The latest data from Insights Global indicate that Gasoil stocks in the ARA region decreased by 113kt WoW to 2.2mt for the week ending on 17 October. Similarly, gasoline oil inventories fell by 45kt to 1.05m barrels over the reporting week. However, rising inventories for other oil products helped to limit the overall decline. In Singapore, total oil product stocks fell drastically by 2.2m barrels WoW to 4m barrels over the week ending 16 October, the lowest since 6 December 2023. The decline was led by both middle and light distillate stocks falling by 1.3m barrels each over the week to 9.3m barrels and 12.9m barrels, respectively.

In the US, Henry Hub natural gas ended lower yesterday for a second consecutive session as the US natural gas storage data remained somewhat bearish while milder weather continues to dampen the demand expectations. EIA weekly data shows that US gas storage increased by 76Bcf last week, slightly less than the 77.6Bcf increase the market was expecting. Meanwhile, this was below the five-year average increase of 80Bcf. Total gas stockpiles totalled 3,705Bcf as of 11 October, up almost 3% from the same period last year and 4.6% above the five-year average. Forecasts of warmer temperatures across most of the US could continue to reduce demand for heating fuel over the coming days.
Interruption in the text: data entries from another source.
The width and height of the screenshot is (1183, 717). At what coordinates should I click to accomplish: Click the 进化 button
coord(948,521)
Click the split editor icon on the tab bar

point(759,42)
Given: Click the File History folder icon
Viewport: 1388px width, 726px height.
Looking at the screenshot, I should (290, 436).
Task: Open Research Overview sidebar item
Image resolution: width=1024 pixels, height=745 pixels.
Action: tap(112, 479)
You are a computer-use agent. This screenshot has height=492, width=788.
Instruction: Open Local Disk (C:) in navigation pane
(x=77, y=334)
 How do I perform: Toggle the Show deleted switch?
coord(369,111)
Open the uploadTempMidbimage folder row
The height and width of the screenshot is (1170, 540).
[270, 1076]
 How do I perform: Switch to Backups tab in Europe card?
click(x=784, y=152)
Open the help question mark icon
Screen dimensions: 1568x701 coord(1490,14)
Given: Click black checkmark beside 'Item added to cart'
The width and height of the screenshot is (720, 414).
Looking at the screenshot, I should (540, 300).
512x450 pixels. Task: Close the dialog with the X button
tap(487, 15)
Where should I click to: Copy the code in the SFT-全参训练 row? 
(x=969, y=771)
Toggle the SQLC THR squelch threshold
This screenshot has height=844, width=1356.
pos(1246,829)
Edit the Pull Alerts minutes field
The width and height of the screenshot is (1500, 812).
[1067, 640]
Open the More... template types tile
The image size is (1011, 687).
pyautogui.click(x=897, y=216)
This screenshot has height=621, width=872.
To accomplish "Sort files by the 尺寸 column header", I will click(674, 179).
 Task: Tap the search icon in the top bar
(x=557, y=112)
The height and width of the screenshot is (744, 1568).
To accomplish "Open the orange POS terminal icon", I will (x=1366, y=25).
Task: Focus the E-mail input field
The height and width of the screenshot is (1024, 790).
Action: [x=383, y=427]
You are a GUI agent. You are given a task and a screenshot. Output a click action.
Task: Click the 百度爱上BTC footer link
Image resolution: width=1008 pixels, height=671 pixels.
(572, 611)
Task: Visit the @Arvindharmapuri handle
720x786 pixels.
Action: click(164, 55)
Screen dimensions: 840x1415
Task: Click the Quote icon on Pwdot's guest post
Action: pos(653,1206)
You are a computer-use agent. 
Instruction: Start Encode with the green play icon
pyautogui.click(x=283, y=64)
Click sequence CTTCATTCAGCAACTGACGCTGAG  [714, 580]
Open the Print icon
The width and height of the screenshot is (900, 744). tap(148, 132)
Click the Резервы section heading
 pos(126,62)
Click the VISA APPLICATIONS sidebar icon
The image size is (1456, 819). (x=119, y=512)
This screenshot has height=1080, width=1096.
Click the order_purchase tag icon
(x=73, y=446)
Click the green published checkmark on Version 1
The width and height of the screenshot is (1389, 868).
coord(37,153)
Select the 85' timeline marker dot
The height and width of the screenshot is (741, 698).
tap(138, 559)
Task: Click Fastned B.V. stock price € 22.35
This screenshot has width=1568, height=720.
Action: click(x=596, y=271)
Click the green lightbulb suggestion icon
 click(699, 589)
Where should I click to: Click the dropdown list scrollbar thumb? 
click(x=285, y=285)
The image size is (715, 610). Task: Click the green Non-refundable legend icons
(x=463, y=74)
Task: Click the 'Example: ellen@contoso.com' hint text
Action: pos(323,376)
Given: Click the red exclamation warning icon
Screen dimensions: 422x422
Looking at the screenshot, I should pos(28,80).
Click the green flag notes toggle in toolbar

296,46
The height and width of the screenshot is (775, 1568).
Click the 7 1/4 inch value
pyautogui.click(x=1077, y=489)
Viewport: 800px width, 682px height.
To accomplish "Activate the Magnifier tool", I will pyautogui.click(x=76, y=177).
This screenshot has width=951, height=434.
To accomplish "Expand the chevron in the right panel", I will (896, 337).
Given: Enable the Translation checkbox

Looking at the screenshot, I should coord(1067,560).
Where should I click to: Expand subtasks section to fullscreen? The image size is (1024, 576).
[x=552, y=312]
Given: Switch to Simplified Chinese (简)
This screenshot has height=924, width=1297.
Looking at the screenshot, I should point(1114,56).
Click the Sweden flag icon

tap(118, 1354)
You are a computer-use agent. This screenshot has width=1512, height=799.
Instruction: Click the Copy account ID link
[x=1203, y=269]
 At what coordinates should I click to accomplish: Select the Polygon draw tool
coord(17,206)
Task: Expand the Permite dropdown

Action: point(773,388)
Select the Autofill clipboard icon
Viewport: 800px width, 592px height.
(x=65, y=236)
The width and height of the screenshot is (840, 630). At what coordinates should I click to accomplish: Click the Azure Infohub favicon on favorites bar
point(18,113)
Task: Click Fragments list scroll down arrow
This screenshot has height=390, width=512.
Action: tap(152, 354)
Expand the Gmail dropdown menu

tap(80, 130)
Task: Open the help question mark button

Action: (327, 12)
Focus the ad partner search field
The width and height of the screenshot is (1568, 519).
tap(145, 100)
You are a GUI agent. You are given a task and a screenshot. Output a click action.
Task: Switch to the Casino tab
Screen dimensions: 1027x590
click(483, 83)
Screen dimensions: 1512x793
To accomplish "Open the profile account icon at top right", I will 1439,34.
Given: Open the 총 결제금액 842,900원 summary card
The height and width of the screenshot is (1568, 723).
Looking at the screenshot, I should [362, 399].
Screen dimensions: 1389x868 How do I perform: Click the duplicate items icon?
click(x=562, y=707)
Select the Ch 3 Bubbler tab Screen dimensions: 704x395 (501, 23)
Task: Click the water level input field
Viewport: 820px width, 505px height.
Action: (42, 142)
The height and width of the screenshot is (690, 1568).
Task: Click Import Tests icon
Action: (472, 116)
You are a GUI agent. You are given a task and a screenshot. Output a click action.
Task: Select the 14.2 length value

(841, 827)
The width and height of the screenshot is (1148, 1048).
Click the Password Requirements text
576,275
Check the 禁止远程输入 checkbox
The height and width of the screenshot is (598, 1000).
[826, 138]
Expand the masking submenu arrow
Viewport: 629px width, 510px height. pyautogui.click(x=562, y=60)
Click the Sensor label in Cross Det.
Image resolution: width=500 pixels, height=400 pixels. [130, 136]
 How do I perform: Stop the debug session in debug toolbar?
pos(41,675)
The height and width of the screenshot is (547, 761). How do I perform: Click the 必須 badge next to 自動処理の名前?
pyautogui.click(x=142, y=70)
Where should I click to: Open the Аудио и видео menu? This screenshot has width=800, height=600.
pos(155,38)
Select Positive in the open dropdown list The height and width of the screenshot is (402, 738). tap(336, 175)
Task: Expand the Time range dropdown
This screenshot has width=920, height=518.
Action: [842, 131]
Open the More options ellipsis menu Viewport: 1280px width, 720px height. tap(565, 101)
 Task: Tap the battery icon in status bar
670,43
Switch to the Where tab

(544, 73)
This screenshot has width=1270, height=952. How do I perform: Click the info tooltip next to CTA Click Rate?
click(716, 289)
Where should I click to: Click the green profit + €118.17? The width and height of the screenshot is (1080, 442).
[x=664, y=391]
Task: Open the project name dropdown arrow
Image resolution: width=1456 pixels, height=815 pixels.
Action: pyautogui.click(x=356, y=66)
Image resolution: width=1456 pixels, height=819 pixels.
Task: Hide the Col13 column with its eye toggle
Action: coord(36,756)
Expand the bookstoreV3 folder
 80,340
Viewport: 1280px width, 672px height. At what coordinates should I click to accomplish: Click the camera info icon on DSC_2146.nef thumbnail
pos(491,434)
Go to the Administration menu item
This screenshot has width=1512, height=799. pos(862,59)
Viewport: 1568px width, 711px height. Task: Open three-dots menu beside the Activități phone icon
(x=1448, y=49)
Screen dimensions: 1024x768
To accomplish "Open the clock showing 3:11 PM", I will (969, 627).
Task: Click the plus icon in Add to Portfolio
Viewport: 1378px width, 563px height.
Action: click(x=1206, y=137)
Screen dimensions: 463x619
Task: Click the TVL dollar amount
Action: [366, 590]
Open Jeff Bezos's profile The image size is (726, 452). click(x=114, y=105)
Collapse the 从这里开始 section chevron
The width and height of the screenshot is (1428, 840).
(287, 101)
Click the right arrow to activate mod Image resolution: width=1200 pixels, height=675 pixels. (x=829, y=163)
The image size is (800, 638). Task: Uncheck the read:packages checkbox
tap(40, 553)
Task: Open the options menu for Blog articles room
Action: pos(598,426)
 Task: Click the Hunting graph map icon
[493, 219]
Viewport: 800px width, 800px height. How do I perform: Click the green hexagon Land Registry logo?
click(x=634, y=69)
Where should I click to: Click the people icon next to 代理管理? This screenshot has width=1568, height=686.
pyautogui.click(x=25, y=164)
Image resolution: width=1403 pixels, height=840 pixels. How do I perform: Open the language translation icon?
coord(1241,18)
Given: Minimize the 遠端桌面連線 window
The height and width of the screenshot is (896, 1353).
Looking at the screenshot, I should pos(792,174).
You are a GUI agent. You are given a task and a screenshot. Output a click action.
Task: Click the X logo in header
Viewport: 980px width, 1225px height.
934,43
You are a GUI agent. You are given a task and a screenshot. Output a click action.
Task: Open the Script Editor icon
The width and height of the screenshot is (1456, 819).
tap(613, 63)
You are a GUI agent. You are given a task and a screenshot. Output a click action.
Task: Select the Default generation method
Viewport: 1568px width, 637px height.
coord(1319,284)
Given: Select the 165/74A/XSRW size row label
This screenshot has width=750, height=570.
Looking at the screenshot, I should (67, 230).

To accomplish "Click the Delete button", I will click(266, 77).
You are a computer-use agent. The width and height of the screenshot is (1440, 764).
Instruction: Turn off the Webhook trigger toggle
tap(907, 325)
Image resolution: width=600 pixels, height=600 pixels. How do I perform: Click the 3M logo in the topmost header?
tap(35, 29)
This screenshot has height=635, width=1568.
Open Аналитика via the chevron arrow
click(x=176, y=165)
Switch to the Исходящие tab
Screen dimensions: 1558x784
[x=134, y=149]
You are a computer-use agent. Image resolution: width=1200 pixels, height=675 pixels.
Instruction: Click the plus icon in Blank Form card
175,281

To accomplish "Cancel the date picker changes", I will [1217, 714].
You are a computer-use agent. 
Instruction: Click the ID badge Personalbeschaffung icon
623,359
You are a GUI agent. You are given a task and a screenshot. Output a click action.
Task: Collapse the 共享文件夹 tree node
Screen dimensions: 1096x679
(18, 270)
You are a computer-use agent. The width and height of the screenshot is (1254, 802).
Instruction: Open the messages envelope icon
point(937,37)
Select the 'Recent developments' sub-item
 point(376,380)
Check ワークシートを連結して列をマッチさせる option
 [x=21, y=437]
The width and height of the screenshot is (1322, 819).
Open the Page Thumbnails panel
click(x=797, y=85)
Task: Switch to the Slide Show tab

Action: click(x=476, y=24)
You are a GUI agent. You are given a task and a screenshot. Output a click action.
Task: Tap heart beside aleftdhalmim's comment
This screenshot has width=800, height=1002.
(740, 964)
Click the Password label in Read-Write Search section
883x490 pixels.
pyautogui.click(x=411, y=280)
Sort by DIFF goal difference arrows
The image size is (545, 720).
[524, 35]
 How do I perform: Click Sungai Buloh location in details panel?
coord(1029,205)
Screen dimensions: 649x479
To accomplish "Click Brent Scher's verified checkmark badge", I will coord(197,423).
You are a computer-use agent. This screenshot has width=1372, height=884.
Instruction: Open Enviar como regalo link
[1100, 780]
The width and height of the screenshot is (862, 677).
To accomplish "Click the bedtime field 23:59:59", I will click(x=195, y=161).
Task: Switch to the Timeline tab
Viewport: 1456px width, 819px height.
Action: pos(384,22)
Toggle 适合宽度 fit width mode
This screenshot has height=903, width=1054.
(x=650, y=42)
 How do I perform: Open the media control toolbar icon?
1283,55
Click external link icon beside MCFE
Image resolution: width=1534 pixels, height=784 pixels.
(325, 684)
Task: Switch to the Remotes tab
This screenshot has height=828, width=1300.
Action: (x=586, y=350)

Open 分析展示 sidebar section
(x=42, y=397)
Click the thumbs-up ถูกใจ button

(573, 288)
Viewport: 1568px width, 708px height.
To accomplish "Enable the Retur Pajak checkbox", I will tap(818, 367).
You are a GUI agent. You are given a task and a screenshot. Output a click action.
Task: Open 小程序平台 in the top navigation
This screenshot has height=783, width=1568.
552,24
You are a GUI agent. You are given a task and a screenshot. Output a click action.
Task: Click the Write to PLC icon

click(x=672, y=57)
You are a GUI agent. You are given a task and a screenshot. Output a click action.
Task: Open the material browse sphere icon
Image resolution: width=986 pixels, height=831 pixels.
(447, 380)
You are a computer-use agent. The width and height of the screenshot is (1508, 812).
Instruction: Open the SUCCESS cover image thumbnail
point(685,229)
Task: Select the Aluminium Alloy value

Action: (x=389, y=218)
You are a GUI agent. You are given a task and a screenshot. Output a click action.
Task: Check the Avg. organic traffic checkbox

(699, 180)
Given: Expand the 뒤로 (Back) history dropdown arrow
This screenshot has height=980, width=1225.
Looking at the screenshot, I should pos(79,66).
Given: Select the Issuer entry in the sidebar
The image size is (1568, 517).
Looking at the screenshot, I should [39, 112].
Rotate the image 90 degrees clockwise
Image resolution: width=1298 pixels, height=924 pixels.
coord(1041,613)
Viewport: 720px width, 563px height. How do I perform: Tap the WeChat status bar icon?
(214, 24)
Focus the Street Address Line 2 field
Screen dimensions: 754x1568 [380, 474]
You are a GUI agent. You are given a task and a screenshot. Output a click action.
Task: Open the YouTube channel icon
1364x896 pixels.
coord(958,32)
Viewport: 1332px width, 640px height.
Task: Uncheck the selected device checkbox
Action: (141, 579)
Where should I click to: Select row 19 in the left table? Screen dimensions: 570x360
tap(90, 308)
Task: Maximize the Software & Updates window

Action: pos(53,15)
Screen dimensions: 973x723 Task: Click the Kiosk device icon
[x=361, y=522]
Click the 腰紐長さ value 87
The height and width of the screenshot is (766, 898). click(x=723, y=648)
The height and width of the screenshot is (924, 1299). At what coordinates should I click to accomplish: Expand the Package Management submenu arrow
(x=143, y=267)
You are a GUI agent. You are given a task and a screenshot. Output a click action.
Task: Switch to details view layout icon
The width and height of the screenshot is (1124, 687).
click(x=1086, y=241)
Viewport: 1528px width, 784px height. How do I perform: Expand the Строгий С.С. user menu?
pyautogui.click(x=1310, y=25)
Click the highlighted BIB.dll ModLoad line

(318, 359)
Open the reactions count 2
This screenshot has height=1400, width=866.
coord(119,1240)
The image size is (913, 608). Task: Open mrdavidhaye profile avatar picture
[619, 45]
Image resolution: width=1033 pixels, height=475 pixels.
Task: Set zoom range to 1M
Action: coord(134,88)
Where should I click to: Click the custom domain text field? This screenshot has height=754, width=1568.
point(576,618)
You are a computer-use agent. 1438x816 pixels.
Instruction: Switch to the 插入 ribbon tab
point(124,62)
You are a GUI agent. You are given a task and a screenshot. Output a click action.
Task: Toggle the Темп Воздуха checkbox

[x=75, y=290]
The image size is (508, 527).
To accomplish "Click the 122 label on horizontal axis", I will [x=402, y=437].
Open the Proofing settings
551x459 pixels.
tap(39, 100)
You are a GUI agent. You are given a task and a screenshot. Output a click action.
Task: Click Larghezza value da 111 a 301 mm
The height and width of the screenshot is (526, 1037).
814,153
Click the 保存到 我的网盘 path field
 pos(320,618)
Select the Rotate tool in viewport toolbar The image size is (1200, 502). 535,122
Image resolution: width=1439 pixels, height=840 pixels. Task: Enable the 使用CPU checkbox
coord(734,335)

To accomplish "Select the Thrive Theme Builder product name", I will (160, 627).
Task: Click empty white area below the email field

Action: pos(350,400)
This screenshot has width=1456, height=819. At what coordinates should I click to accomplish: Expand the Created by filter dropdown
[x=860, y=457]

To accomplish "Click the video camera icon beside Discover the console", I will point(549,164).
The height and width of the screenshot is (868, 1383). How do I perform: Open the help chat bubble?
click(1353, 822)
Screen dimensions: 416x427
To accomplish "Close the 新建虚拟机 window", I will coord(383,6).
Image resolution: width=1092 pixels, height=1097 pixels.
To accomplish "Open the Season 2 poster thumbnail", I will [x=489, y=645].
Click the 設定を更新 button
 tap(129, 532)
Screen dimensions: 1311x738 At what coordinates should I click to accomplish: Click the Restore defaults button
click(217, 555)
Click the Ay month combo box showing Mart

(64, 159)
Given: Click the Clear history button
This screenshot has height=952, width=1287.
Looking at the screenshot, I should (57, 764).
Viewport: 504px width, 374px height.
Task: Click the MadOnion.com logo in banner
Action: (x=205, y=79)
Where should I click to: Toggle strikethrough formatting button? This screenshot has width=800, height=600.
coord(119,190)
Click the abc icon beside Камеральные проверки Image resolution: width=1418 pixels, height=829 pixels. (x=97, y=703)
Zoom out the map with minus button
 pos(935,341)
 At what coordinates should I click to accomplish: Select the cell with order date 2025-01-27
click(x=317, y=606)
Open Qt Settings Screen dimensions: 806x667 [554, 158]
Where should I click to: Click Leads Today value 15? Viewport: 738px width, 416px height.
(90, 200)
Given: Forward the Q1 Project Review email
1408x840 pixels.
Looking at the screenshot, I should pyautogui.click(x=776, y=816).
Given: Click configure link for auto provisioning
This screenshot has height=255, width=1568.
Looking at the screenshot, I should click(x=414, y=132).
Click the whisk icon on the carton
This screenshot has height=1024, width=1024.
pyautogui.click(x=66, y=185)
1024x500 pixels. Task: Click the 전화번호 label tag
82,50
Agriculture - IGC raises global soybean output estimates

In its recent monthly update, the International Grains Council (IGC) increased its 2024/25 global soybean production estimates to a record of 421mt from its previous projections of 419mt. The upward revision was primarily due to the better output expectations from South America and other major producers. Meanwhile, consumption estimates were left unchanged at 406mt. The council estimates that ending stocks could rise to 86mt compared to September projections of 82mt. As for corn, the council left the output estimates unchanged at 1,224mt for the season. Meanwhile, consumption and ending stock projections were revised up from 1,230mt and 276mt to 1,231mt and 279mt, respectively. Lastly, wheat production forecasts remained unchanged at 798mt, while consumption estimates were increased marginally from 803mt to 804mt. Meanwhile, the global wheat-ending stocks estimates were lowered slightly to 266mt from 267mt.

Meanwhile, the trade numbers from China Customs show that corn imports dropped 81% YoY for a fifth consecutive month to 310kt in September, while cumulative imports declined 22.5% YoY to 12.8mt in the first nine months of the year. The country has already taken steps to protect farmers by limiting the overseas purchases of corn as the domestic warehouses have plenty of grains. For wheat, monthly imports fell 60% YoY to 250kt last month. However, cumulative imports are still up 5.5% YoY to a total of 10.7mt in Jan’24-Sep’24.

In its weekly report, the Buenos Aires Grain Exchange raised Argentina’s corn planting estimates to 24.3% complete for the 2024/25 season, up from 18.6% estimated earlier. Sufficient rain has been helpful for the planting season so far. Meanwhile, the exchange reported that the corn planting area remained unchanged at 6.3m ha for the above-mentioned period. The exchange further added that the forecast for more showers could continue to improve the country’s wheat crop condition as well.